It was warmer than normal in Quebec in November and forecasters are predicting a mild winter.

That is a problem for ski hill operators, whose only source of snow is man-made, and that can only be done when the temperature dips below freezing.

Christian Paradis, who works at Saint Sauveur ski hill, said he is not worrying yet about the ski season.

"It's one of our slowest starts since 2010-2011, and that ended up to be a great ski year," he said.

Environment Canada says it is unusual to have not had any significant snowfall in the Montreal region so far, and nothing is anticipated in the weeks to come.

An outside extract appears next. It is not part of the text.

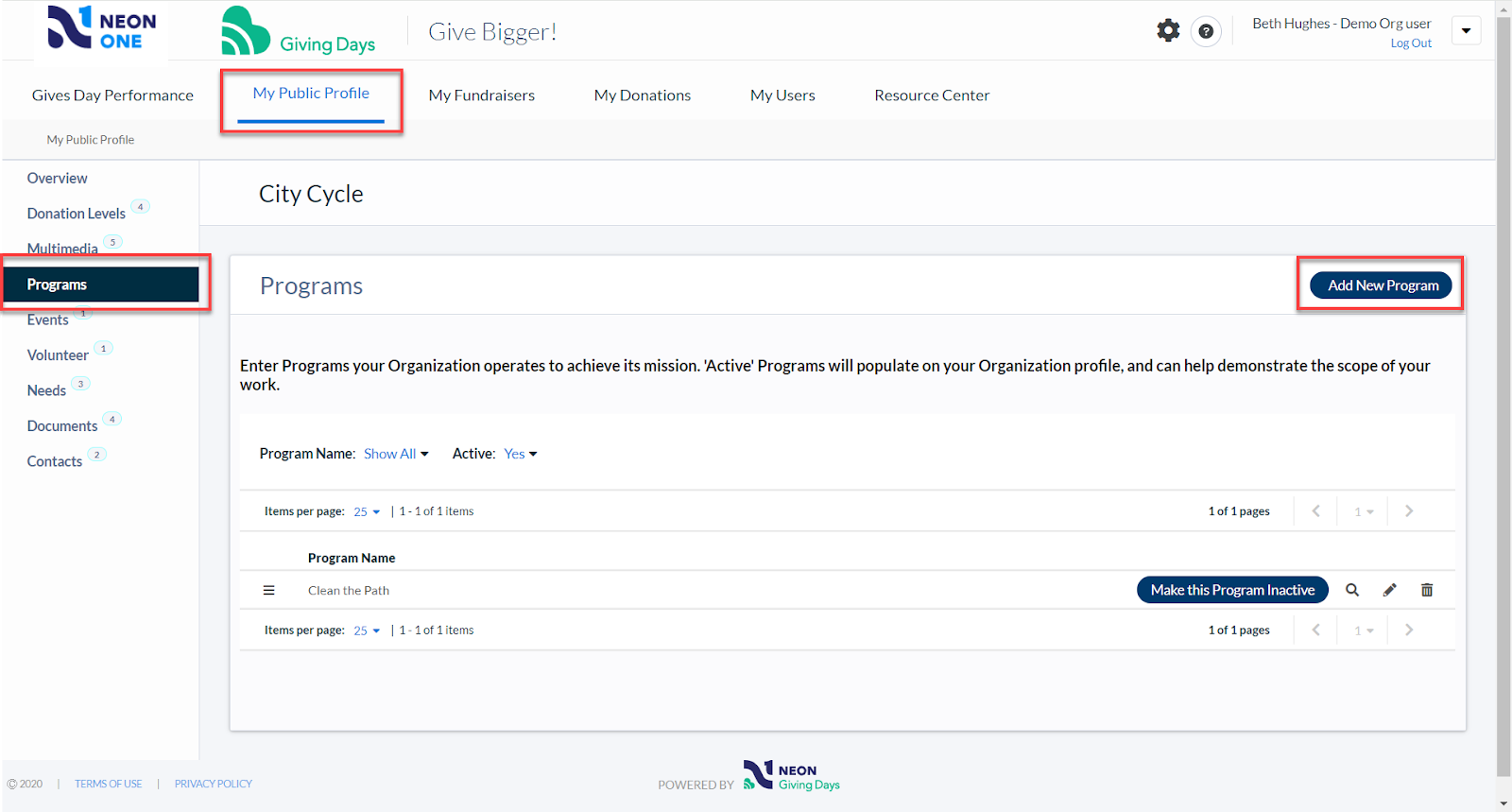Go to next page using top pagination arrow
The height and width of the screenshot is (812, 1512).
[1408, 511]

"We're still waiting for winter to arrive, the snow is late, and looking at the forecast for the next two weeks -- that leads us into mid-December -- we're not seeing any big snowfall at this point, so it's not looking good," said Marie-Eve Giguere.

The reason for this year's mild winter is El Nino.

"We've had a warm September, October, November and now we're entering into December and we're continuing into this warm trend" said Giguere.

Like last year, which also started out very mild in December and January before temperatures plunged in Quebec, this winter is expected could do the same.

"What El Nino means is that we're expecting slightly warmer than normal temperatures on average for a season, so that's normal knowing that this is an El Nino year."

Milder temperatures also mean that Quebec should see less precipitation than the norm, and there is a strong chance of having more rain and hail than in a typical winter.